Saturday, 3 March 2012

Tomato Relish

Chicken Satay Dumplings with Cucumber Pickle - another brilliant recipe from Gingerboy

Rainy Saturday = making a batch of Tomato Relish and eating Chicken Satay Dumplings for dinner.

Tomato Relish
from Adrian Richardsons' The Good Life
Makes about 700ml

1kg roma tomatoes, roughly chopped
3 tablespoons olive oil
1 onion, roughly chopped
3 garlic cloves, roughly chopped
1 long red chilli, roughly chopped
150g brown sugar
100ml red wine vinegar
1 tablespoon Worcestershire sauce
1 tablespoon salt

Put the tomatoes through a moulie (food mill) with the fine-hole attachment.

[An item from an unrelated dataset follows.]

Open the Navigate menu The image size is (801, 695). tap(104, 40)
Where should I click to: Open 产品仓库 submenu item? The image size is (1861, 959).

Put the onion, garlic and chilli in a food processor and whiz until it's a fine mush.

Heat the oil in a large heavy-based saucepan.  Add the onion mixture and fry gently for 4-5 minutes, until just beginning to brown. Add the tomato purée and bring to a boil, then add the remaining ingredients, return to the boil and reduce the heat to a simmer. Cook for 30 minutes, stirring frequently. At the end of the cooking time the relish should be reduced and thick.

Spoon into sterilised jars, seal and leave to cool, then store in the refrigerator  for up to1 month.